It tastes and smells like green-apple, which how-to-brew/Palmer says is acetaldehyde.

I used 2 packs of 34/70 dry lager yeast, rehydrated as directed by the spec sheet.
My online research led me to ramp up to a 62' d-rest once I was 10 gravity points from my expected FG (1.015).

So, I pitched with an OG of 1.056, after 1 week was down to 1.022, so I ramped up to 62'.
I waited another week and hydrometer says 1.015 (target). At this point I racked to a corny keg and put it in my chest freezer to lager.

I ramped the temp down about 5 degrees/day until I was at 35'. It has now been at 35'(ish) for one week.

Last night I hooked up co2 at 12psi to let it carbonate as it lagers. Today I couldn't help but pull a sample just to see what it tasted like, and boom acetaldehyde bomb.
Thing is, I sampled it with each gravity reading and this is the first I've noticed this.

Will this flavor lager out or is my beer DOA?
Should I pull the keg out and let it warm up? If so, should this be ramped slowly or just allowed to sit at room temp?

P.S. I pumped starsan through the keg before racking.
 
Sometimes if you introduce too much oxygen during racking it can revert some compounds back into acetaldehyde. If you did that, just try purge from your keg more. Shake your keg for a while and then purge. Repeat. Repeat. Give it a month to lager and then sample it again. If you still have problems after that, update the thread.

Next possiblitiy: You didn't let your wort chill to pitching temps (usually about 5 degrees below fermentation temps for lagers) before pitching. This can lead to acetaldehyde with some strains- although I will admit that I've never used 34/70.

Next possiblity: Your beer wasn't done after the week-long d-rest. Chilling a beer too soon can prevent the yeast from fully absorbing the acetaldehyde. Or you racked it off the yeast too soon. I think these are less likely. When all else fails, ask yooper.

Best wishes.
 
Sometimes if you introduce too much oxygen during racking it can revert some compounds back into acetaldehyde. If you did that, just try purge from your keg more. Shake your keg for a while and then purge. Repeat. Repeat. Give it a month to lager and then sample it again. If you still have problems after that, update the thread.

Next possiblitiy: You didn't let your wort chill to pitching temps (usually about 5 degrees below fermentation temps for lagers) before pitching.
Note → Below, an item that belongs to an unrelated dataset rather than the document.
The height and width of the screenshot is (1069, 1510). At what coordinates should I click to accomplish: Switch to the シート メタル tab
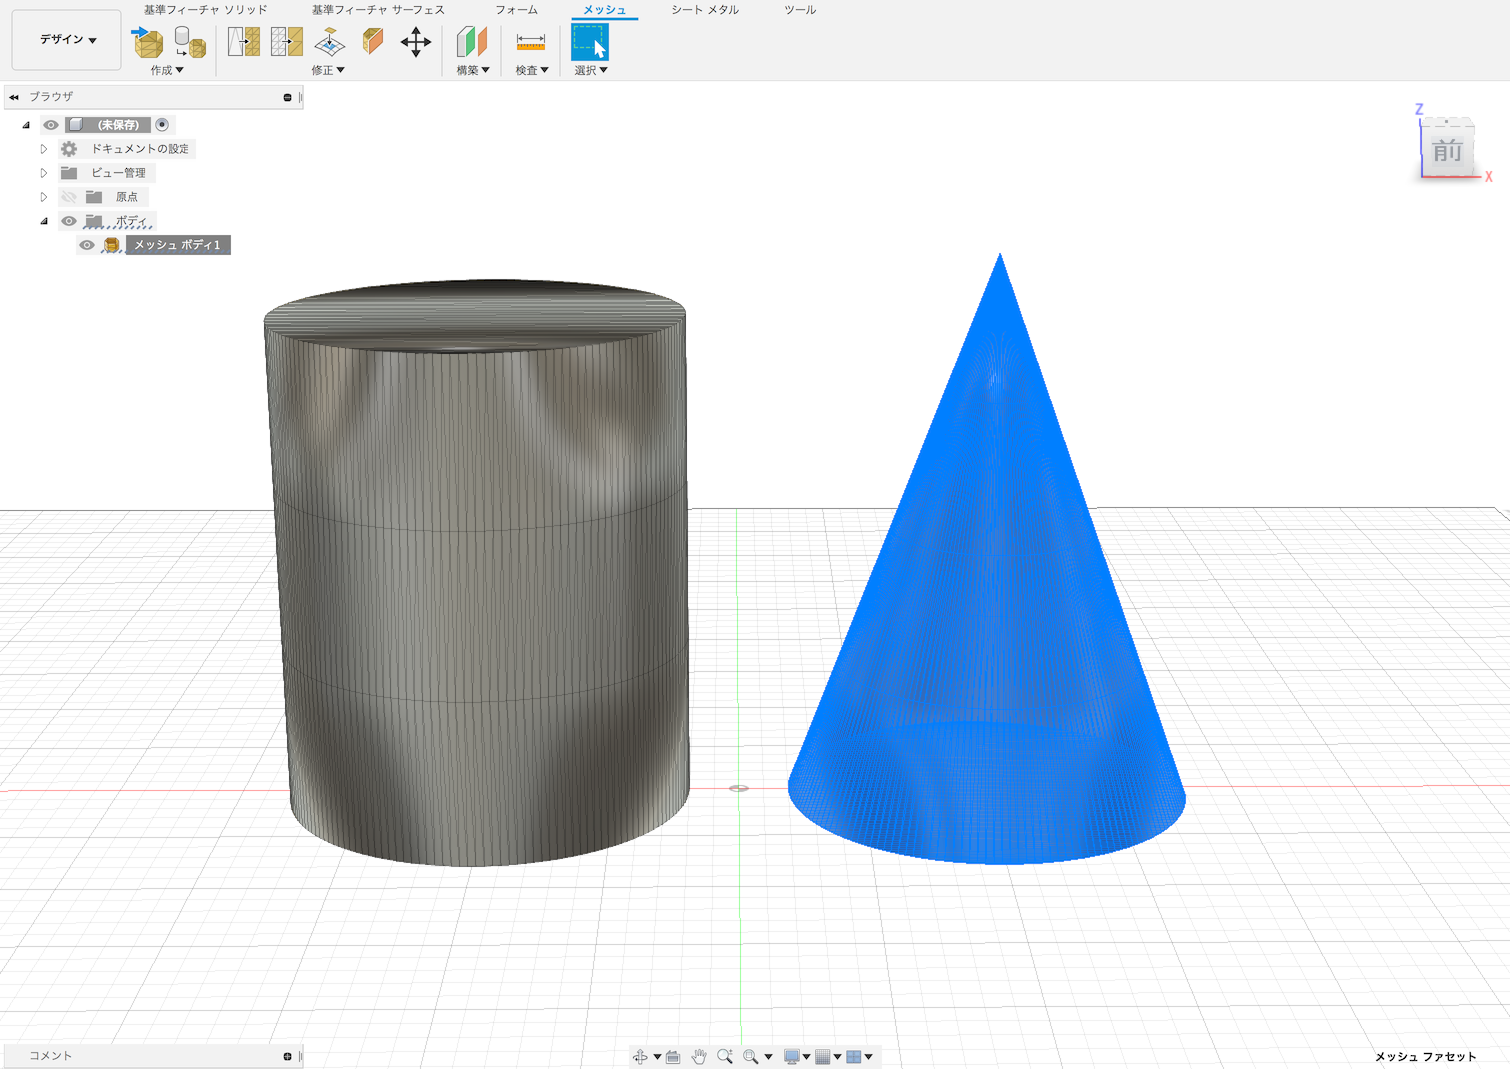point(704,10)
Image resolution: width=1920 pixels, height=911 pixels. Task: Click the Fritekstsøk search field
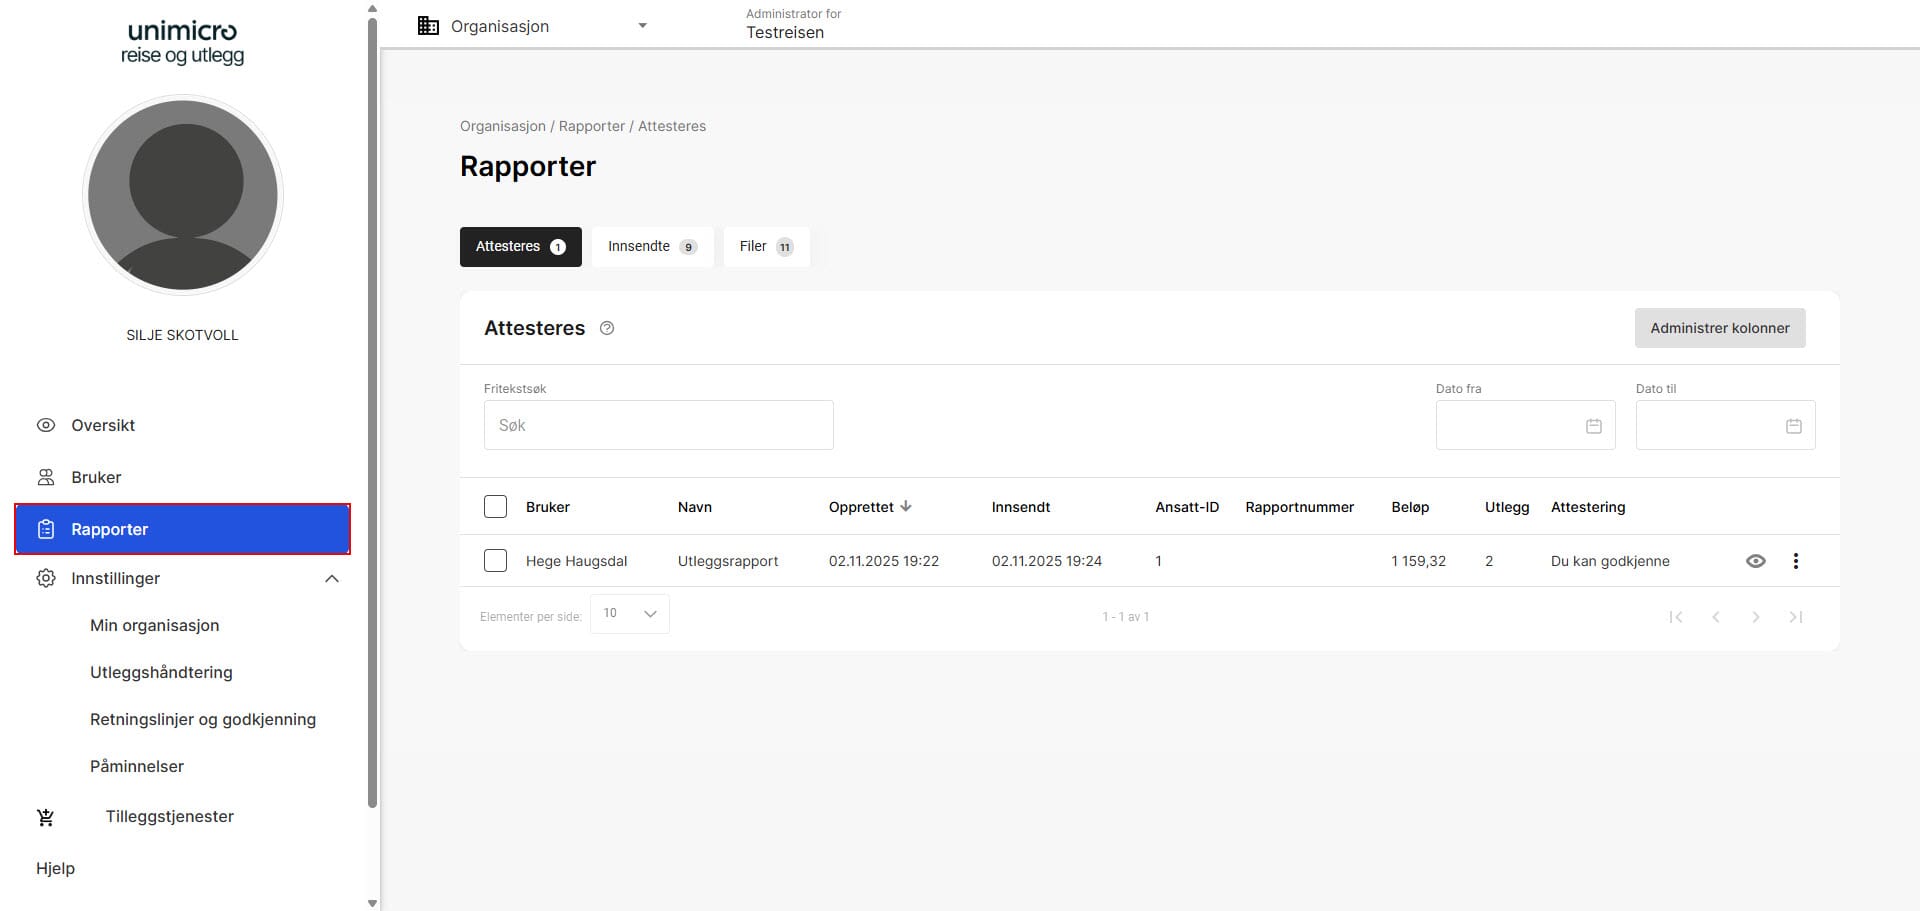coord(658,425)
This can lead to acetaldehyde with some strains- although I will admit that I've never used 34/70.

Next possiblity: Your beer wasn't done after the week-long d-rest. Chilling a beer too soon can prevent the yeast from fully absorbing the acetaldehyde. Or you racked it off the yeast too soon. I think these are less likely. When all else fails, ask yooper.

Best wishes.

Thanks for your reply! To be honest, there was a splashing issue when I racked, so I think your first suggestion makes sense.

So, would you mind explaining why I need to de-gas? How thorough do I need to be?
Also, am I hoping that the yeast is going to do something about the acetaldehyde? If so, won't I need to bring the temp back up to fermentation (or d-rest) temperature?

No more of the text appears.